In fact, it was so successful that it emitted a festive burst of tachyon particles which traveled back in time and caused people to begin celebrating even before I invented it completely by myself and very originally!  So, well done, patrons.  You partied so hard you broke the space-time continuum.  Excellent. 
As part of the festivities, I made audio recordings of the first few chapters my work-in-progress novel The Mundanes and put them up on YouTube.  They're gone now, but like Brigadoon they'll be back in a hundred years.  Or in the last week of July, when we'll be celebrating our second Patronapalooza.  Hooray!
(Details to follow in next month's newsletter.) 

Movie review : Thanks once again to the best in-laws in the world, my very own warrior queen and I got away to watch Wonder Woman. And despite popcorn which had been sitting under the warming lights since the days when Lynda Carter wore the tiara, we had a blast!
Gal Gadot completely inhabited the role, thanks in part to the best costume for Diana ever.  She perfectly walked the balance between sunny (perhaps even naive) idealism and fiery determination.  (Why can't we have a Superman like this?)  
And she was funny!  Not a quality I usually associate with WW, but I loved it.  Her hilariously, adorably awkward scenes  with Chris Pine were absolutely my favorite parts of the film.  (Plus, I loved pretending he was Captain James T. Kirk on a secret mission to help save Earth's past.) Forget a movie sequel.  I want a weekly Lois & Clark style TV show so we can really spend some time with these two.  
(Yes, I know he got blowed up.  Which, spoiler alert on that, I guess.  But it's a comic book movie.  And he died off screen.  And we didn't see the body.  Totally still alive.)
My only nit to pick is that, as a war nerd, I really wanted this to work as a World War I movie.  And on the strategic level, it does not.  At all.  One single trench between Allied forces and German High Command?  In 1918?  And breaching that lonely trench line to liberate an occupied town results in ZERO reinforcements arriving--either from the Central Powers or the Allies?  
I know this is a cartoon movie about superfriends, but I couldn't suspend my disbelief enough to get past the utter ridiculousness of the war scenes.  Which is a shame, because there were some moments that really captured the brutal, desperate pointlessness of the Great War-- plus lots of great Amazon butt-kicking!  (Pow! Take that, bell tower!)
Rated 4/5 wonders, with a half-wonder subtracted for the extreme telegraphed obviousness of Remus Lupin's supposed-to-be-surprising face-heel turn.  Come on, now.  The man is a werewolf.  Of course he's a bad guy.

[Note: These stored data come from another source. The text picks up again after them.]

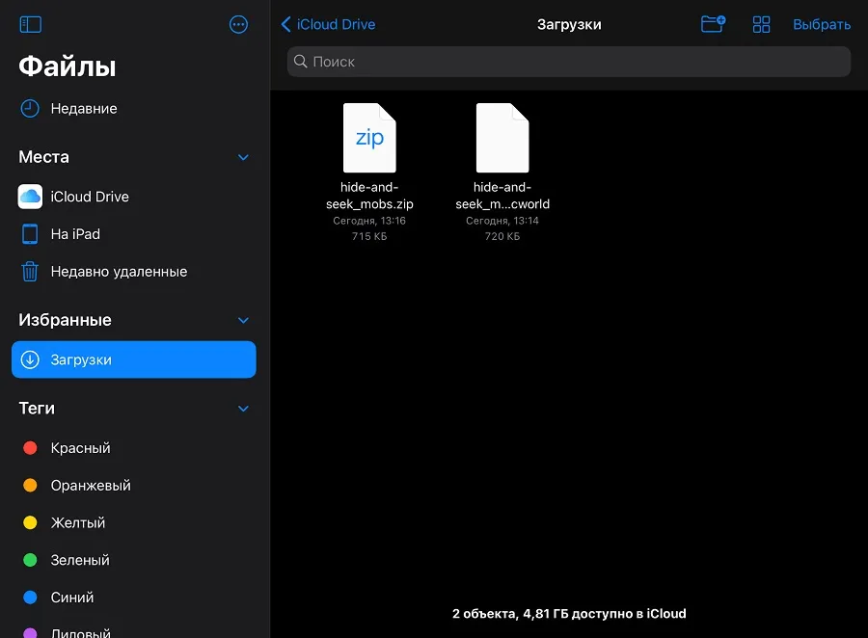Create a new folder with the folder-plus icon
The width and height of the screenshot is (868, 638).
[x=713, y=25]

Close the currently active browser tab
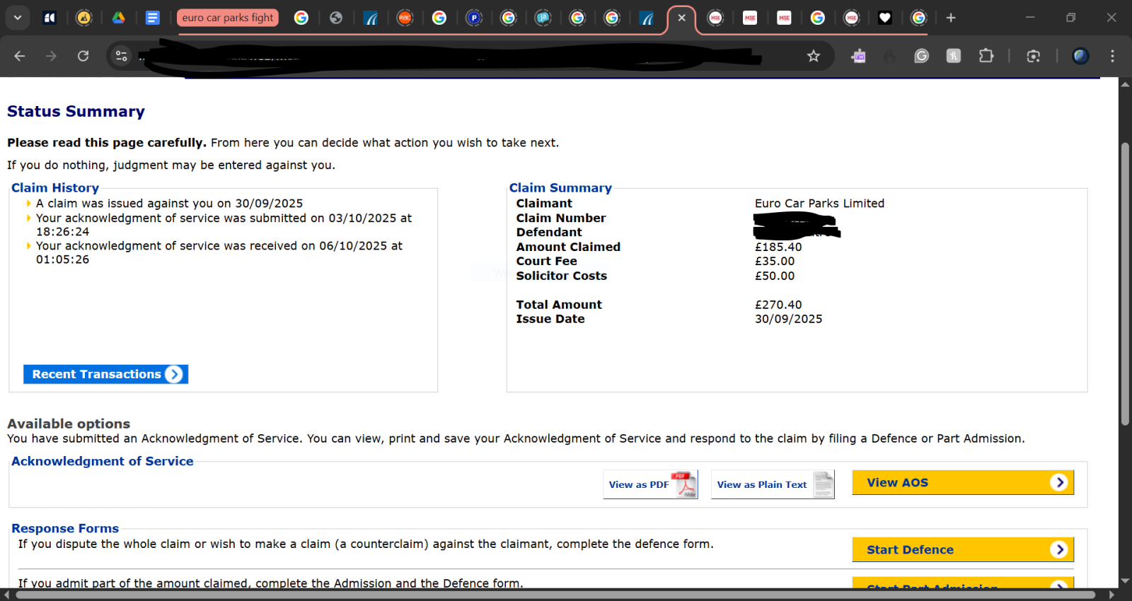pos(681,18)
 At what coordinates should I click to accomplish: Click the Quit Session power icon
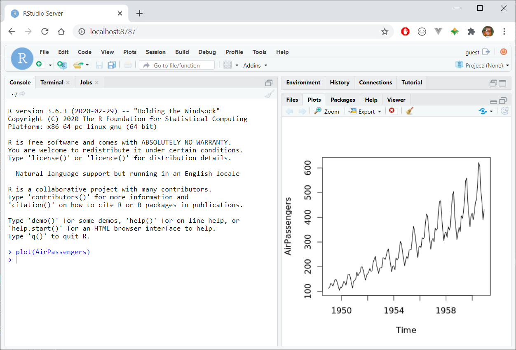pos(504,52)
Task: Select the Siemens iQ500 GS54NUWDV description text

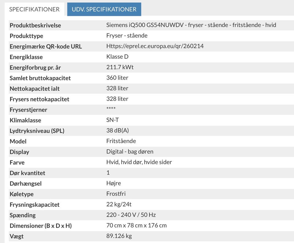Action: pos(191,25)
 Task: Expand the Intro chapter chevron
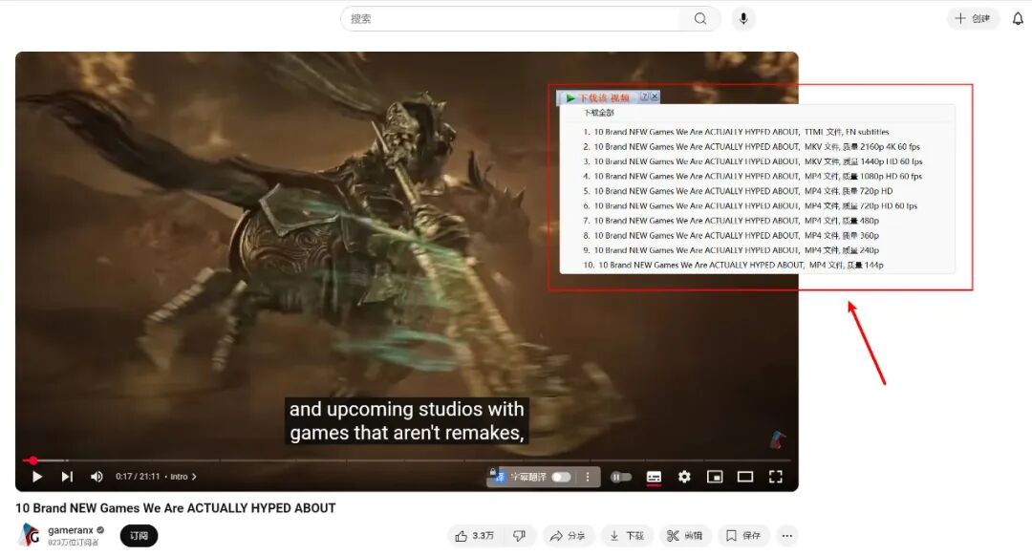click(194, 477)
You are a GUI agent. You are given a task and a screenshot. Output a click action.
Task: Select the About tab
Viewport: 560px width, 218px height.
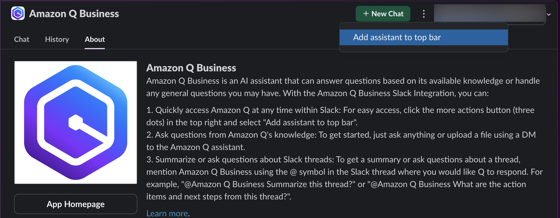tap(95, 39)
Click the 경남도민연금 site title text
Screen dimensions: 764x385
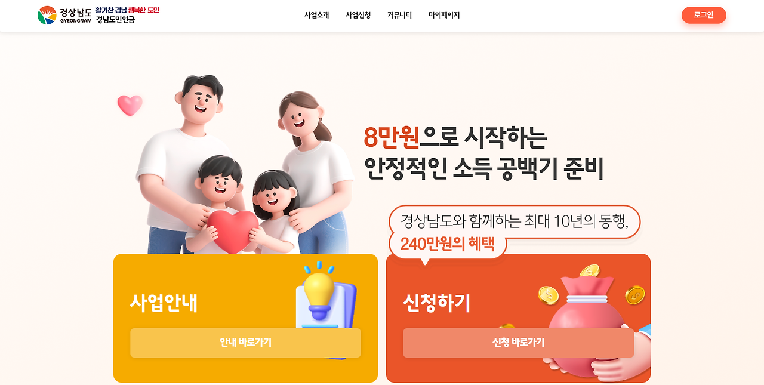(115, 20)
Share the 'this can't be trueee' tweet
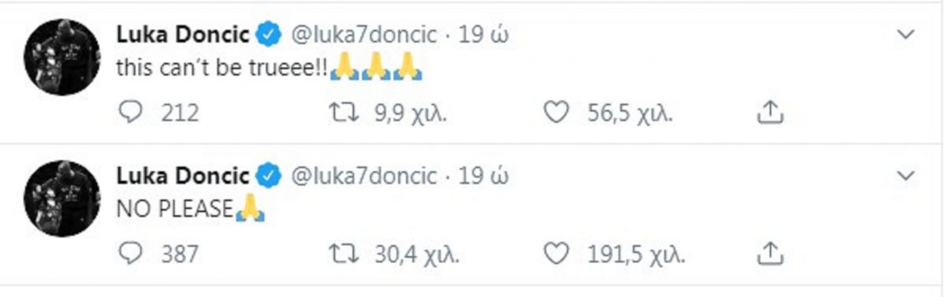Viewport: 946px width, 297px height. pyautogui.click(x=770, y=113)
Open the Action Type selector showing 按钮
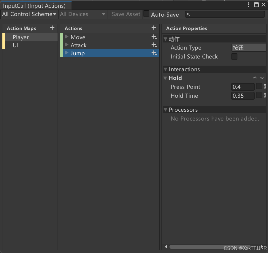 click(x=248, y=48)
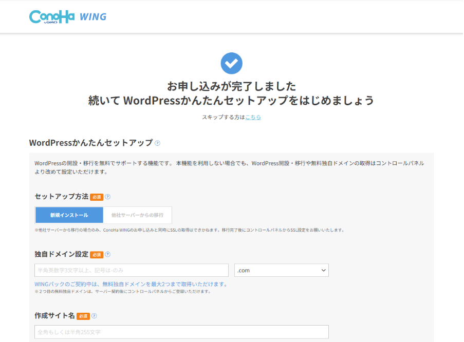Open help beside WordPressかんたんセットアップ heading
The width and height of the screenshot is (464, 342).
click(x=157, y=143)
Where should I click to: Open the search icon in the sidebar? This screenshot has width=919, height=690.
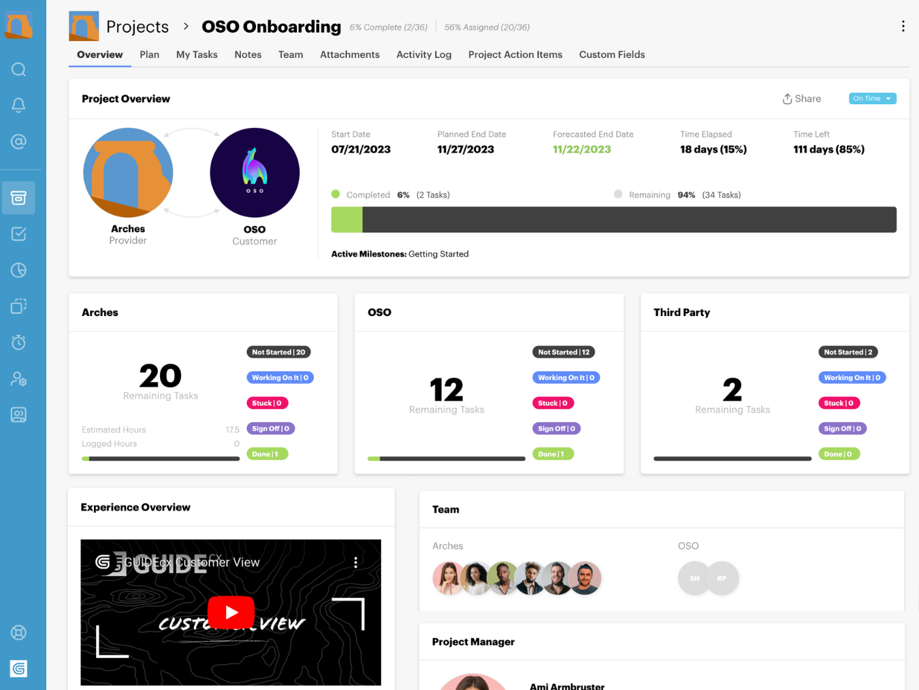pos(18,69)
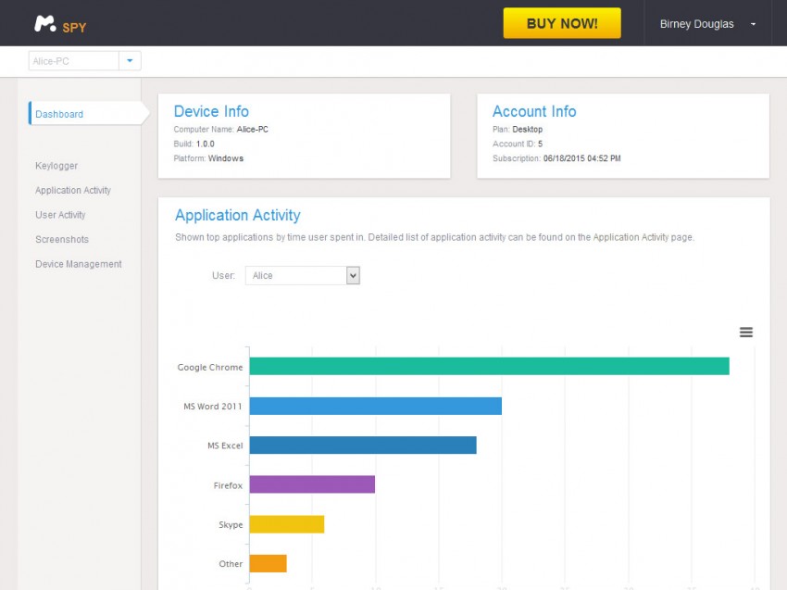787x590 pixels.
Task: Open the Keylogger page
Action: (x=56, y=166)
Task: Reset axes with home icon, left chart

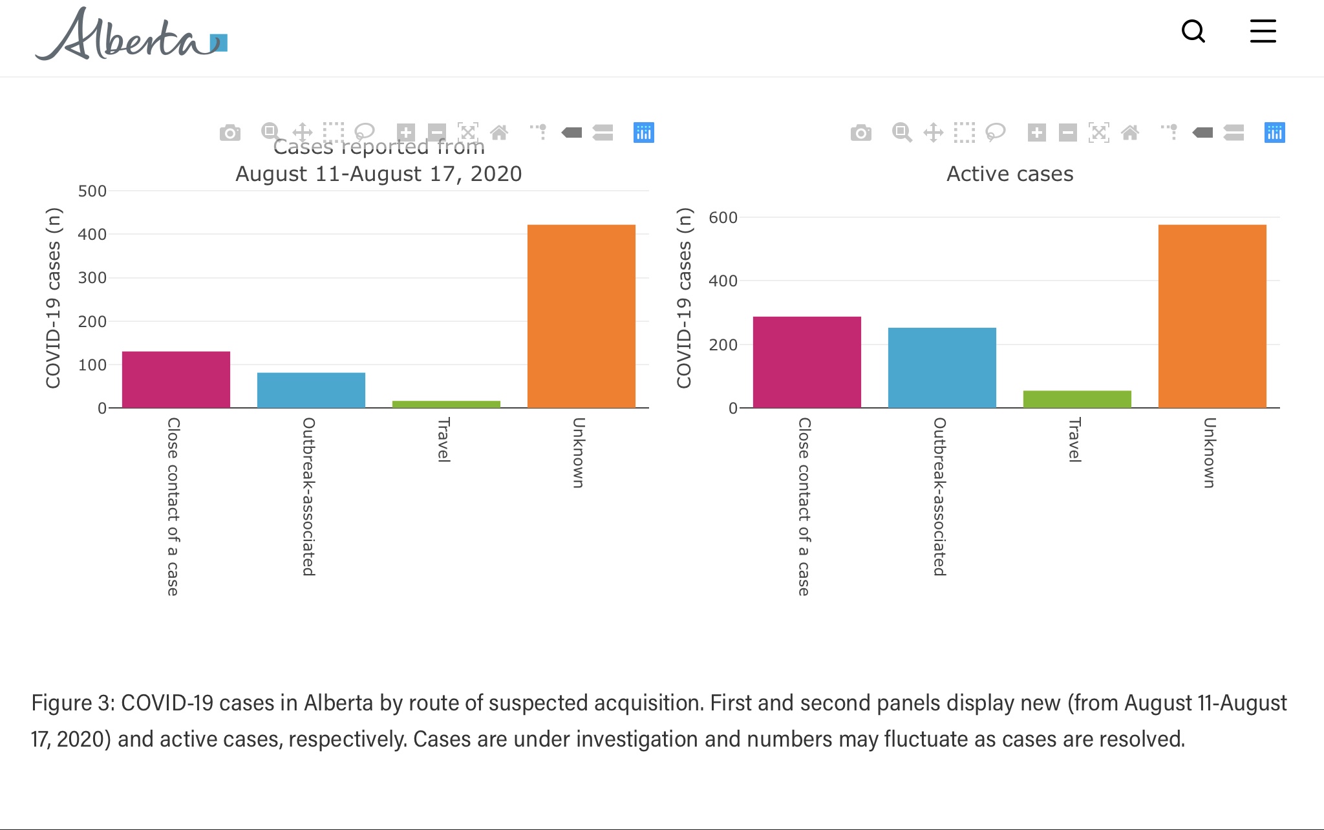Action: [499, 133]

Life updates : The best part about moving so far is cookies.  See, we need to clean out our cabinets, and clearly that means using up all that excess sugar and flour we have lying around.  Also chocolate chips.  
Plus, baking cookies makes the house smell like someone just baked cookies.  It's a subtle way to get prospective buyers to subconsciously associate this homely house with comfort,  warmth, family, and adult-onset diabetes.  That's your perfect storm of happiness right there.
In other news, our little Seabee is starting to make the most adorable human-like sounds.  Here's a picture of that.
Above: The sound of cuteness. Also pictured, the smell of cookies.  
Oh!  And the image at the top of this newsletter is the new and improved logo for my writing business, now in glorious Extra Color!  Many thanks to the lovely and talented Matt Malo, whose art is amazing and everybody should hire him.  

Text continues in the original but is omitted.